Recorded data: Begin

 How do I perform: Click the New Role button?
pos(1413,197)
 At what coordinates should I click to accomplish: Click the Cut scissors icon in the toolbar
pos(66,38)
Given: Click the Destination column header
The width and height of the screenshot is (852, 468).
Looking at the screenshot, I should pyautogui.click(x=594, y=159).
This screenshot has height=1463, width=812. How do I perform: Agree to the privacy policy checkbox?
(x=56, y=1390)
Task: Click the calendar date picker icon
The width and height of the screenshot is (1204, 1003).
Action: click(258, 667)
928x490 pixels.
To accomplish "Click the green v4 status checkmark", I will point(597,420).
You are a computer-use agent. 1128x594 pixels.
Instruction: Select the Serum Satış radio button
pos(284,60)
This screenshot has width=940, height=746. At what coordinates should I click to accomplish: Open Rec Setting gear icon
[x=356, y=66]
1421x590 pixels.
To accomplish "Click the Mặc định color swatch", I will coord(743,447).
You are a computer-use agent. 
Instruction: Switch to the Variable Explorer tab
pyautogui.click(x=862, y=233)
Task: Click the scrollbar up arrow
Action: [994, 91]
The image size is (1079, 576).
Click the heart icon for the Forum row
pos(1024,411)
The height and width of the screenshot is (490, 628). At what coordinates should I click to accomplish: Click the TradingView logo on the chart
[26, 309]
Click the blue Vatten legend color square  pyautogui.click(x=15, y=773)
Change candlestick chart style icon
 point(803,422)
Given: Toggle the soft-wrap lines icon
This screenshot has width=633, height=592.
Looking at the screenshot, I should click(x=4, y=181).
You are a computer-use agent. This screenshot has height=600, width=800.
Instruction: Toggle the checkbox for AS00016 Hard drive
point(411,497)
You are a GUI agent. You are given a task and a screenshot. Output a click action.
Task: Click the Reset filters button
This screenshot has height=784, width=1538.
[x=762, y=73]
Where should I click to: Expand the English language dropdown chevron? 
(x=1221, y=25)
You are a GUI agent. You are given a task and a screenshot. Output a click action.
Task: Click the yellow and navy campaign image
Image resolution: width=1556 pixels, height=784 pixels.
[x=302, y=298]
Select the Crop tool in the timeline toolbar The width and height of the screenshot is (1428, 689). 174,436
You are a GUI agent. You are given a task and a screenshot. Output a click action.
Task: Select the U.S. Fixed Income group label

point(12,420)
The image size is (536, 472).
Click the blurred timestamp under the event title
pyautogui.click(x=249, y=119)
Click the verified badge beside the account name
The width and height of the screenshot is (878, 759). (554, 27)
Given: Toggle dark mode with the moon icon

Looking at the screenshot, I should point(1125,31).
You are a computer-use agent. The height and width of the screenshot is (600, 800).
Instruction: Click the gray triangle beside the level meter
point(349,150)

Recorded data: End

Task goal |
Look for the word "color" in the listing above, and copy every line where you find it.

Completed task |
To accomplish "Click the Mặc định color swatch", I will coord(743,447).
Click the blue Vatten legend color square  pyautogui.click(x=15, y=773)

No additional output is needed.